The holidays bitcoin doom in perspective

Bitcoin Saga, vol. 120

Somi András | January 2, 2018

Only a few days after my previous post I started getting congratulations for pinpointing the top of the crypto bubble. I was surprised partially because I rarely get direct feedback but mostly because some of this came from people whom I never thought would be interested in cryptocurrencies.

Yet, they reacted almost immediately to the drop that came after, which is not just a coincidence with the financial and mainstream media going nuts on the ’freefall’ of bitcoin. So I got curious: was this drop really something noteworthy?

Spoiler alert: it was not, or at least not in the context of the insane crypto universe.

On the charts below you can see the drawdowns of bitcoin, ethereum and litecoin from the past three years. The main point: even though bitcoin dropped few percentage point deeper in December than the previous throughs, it is still in the range of ’business as usual’. It can easily get worse but it does not qualify as a collapse yet.
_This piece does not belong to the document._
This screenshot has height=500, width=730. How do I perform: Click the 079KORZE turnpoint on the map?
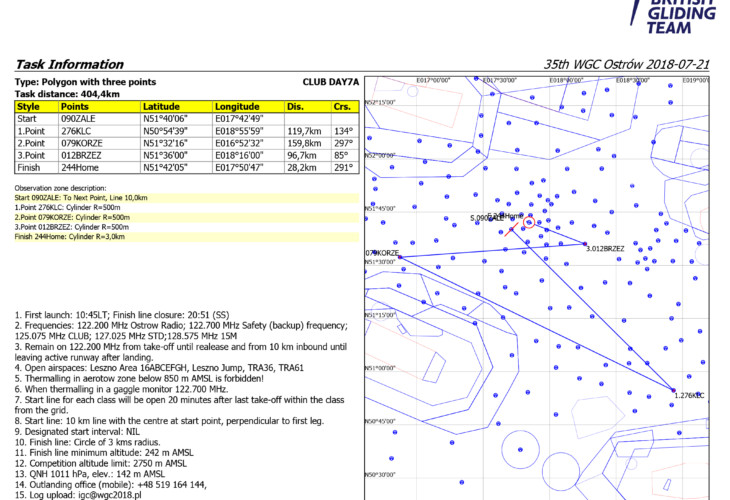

(For the uninitiated: drawdown is the relative price decrease from the previous known peak in any given moment, so it’s mostly negative and equals zero only when the price itself hits new highs.)

I obtained (free) Bitfinex price data via the Quandl API. It only starts from late 2014, except for ethereum, which starts from early 2016 (hence the flat line on that chart). I adjusted the starting point to Jan 13, 2015, when bitcoin hit the low after falling almost 90 percent from 2013 peaks, to only include drawdowns of the extreme, 60-fold rise in the past years.
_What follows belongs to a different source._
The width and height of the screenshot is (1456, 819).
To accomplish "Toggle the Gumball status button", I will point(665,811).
Few things that pop up in this story:

1. Never listen to the media

It’s just an amplifier of your own beliefs and fears, run by people who are just as clueless as anyone else but play it out on your psychological blindspots.

2. Always think in relative terms

And compare current things to events that already happened. In this case I looked at 3 years of history, which is very short, but given the intensity of the bitcoin story, it can already provide some sobering context.

3. Never predict markets

And especially don’t trust anyone else’s predictions, no matter how much your psyche craves for being told what’s going to happen. Most ’experts’ try to make the Big Prediction That Becomes True and Makes Me Famous (I was guilty in this, too!), and all the financial and psychological incentives are set up to support this. (I wrote about the pitfalls of experts here.)

It’s amusing that I published my post exactly the day when bitcoin took a turn, but it’s still just a funny accident, nothing more. I have no idea what’s going to happen. I wouldn’t be surprised neither if we saw even higher peaks soon nor if the situation escalated into a real collapse. I’m still leaving the party anyways.